4. Gen Z and younger millennials want leaders who support a diverse and inclusive workplace.

Younger generations grew up in a world that was far more diverse than previous generations. They demand respect, equity, and inclusion -- and they are voting with their consumer and employment choices. Diversity, equity, and inclusion (DEI) is not a "nice to have" for this generation; it's an imperative that is core to their personal identities.

While U.S. employee engagement in 2020 showed a calendar-year surge, it took a historic drop in the summer during the George Floyd protests. And corporate leaders took notice. DEI is now a top priority for business leaders across the country -- as it has been for younger workers for a while now. One way to think of DEI in the workplace is individualized respect. Young people want to be appreciated for their unique contributions, and they want to feel respected. As with ethics, DEI is not just a question of corporate policy. It affects how employees accomplish their daily work. Disrespect breeds distrust, which destroys collaboration and honest communication. Respect and recognition matter from every direction -- peers, managers, policies, systems, and leaders.

Much like the discussion of ethics above, a "do no harm" approach to DEI is not enough. Younger generations expect to be coached and developed in their workplace. Gallup analytics shows millennials are more likely than the previous generation to say that development opportunities and "quality of manager" are extremely important in a new job. Young employees want a manager who cares about them as a person and who is actively engaged in their career growth.

In other words, younger generations want ESG.

Although measurements for socially responsible organizations have been around for decades, these environmental, social, and governance (ESG) criteria are increasingly at the forefront of investor, board, and executive conversations. While it's proven that ESG measures have a strong relationship to financial performance, a broad benchmarking standard does not exist for the "people pillar" of ESG.

What we are seeing now are a convergence of international corporate leadership, investor interest, and generational demands. The questions that Gallup has asked above -- on ethics, environment, wellbeing, and inclusion -- will soon be the basic social yardsticks by which every organization's purpose will be measured.

Meet the needs of the new workforce.

If you're struggling to inspire the millennials and Gen Z employees in your workplace, consider the following steps:

Start leadership-level conversations that address these four factors in your culture.

If your organization has not addressed the above items -- wellbeing, ethical and transparent leadership, and diversity, equity, and inclusion -- recently, it's time to start having these conversations with your leadership team. They aren't topics just for "young people." Each topic is also relevant for older generations. Your leadership team may not agree that these items matter. That itself is a conversation worth having.

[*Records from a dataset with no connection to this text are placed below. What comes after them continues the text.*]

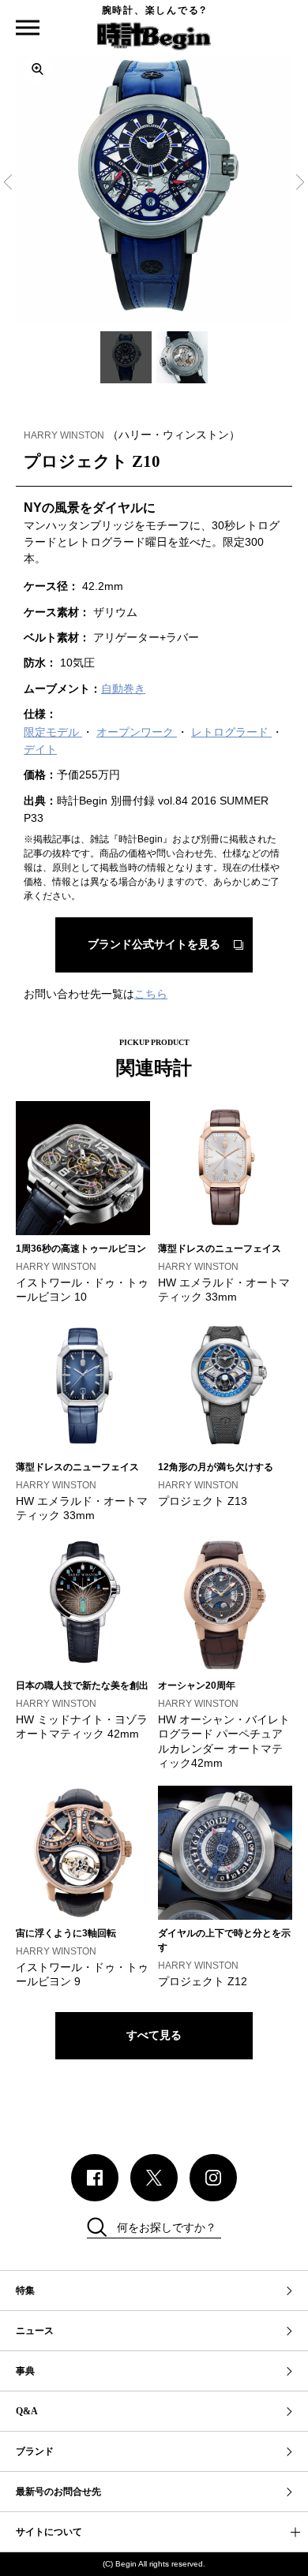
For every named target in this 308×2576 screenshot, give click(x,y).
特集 (25, 2290)
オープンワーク (136, 732)
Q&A (27, 2411)
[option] (154, 185)
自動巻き (123, 688)
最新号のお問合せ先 (58, 2491)
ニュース (35, 2330)
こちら (150, 993)
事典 (25, 2370)
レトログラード (231, 732)
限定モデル (53, 732)
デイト (40, 749)
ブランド (35, 2451)
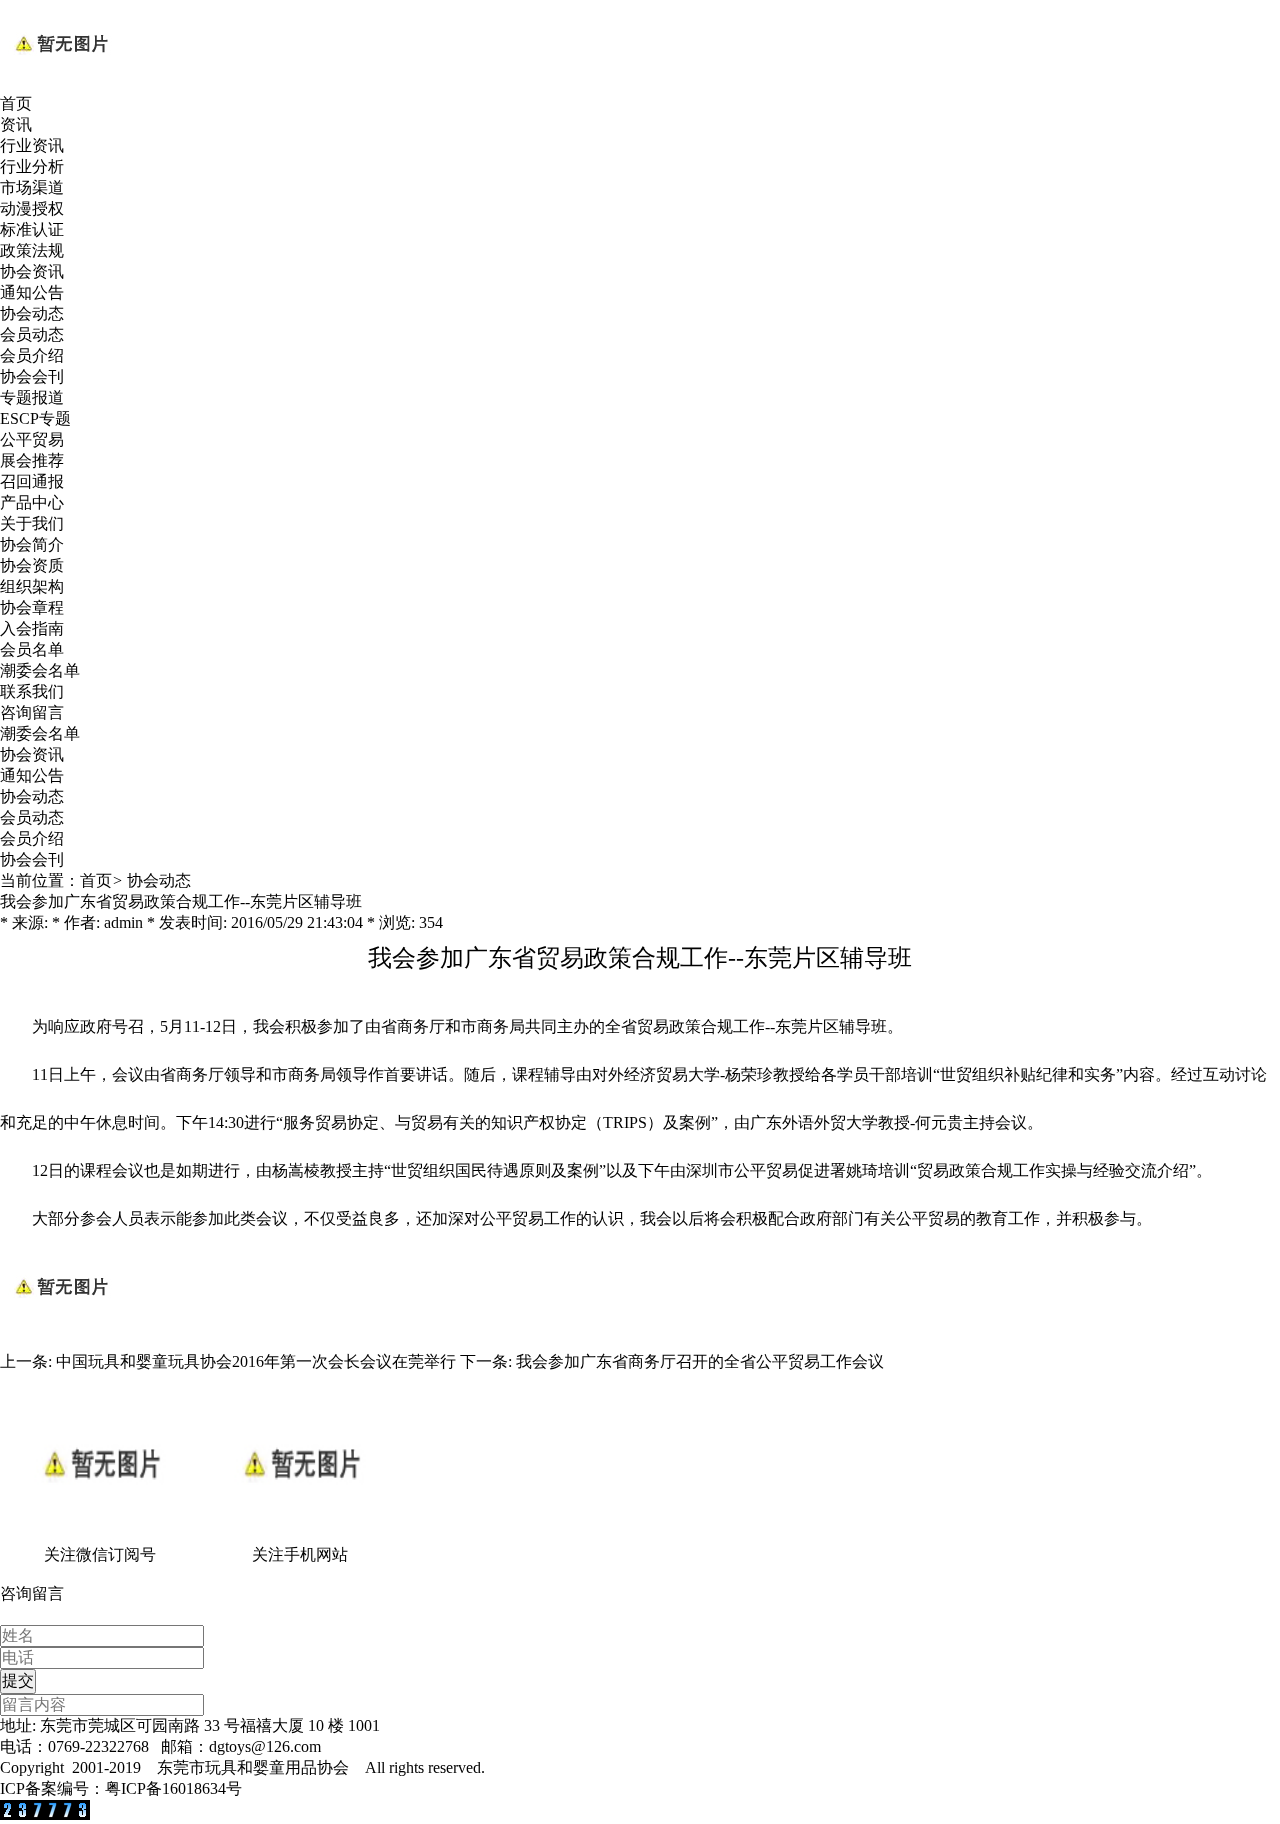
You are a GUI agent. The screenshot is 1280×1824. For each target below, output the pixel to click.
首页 (16, 103)
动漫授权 (32, 208)
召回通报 (32, 481)
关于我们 (32, 523)
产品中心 (32, 502)
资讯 (16, 124)
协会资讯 (32, 271)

Respect and recognition matter from every direction -- peers, managers, policies, systems, and leaders.

Coach your managers to communicate and deliver on your organization's promises.

You may already have programs and policies in place to address these items. But those efforts fall short if your front-line employees aren't aware of them. Employees experience your organization through their manager. If your managers aren't doing it, it's not your culture. It is imperative that managers are trained to care about employees as people and set expectations of ethical and inclusive behavior.

Integrate these themes into every stage of the employee life cycle.

Leaders need to take a hard look at their current talent strategy to see how it stacks up against the wants and needs of today's young workforce. For example:

Does my talent attraction strategy include an emphasis on employee wellbeing?

Does my onboarding program address ethics in a meaningful way?

How transparent and open are our leaders when they communicate downstream?

How does my system for advancement and promotion address diversity and inclusion?

Leaders can't address these factors in a one-day event. They require full integration into your culture, and your employees must experience them in real-life interactions with your organization.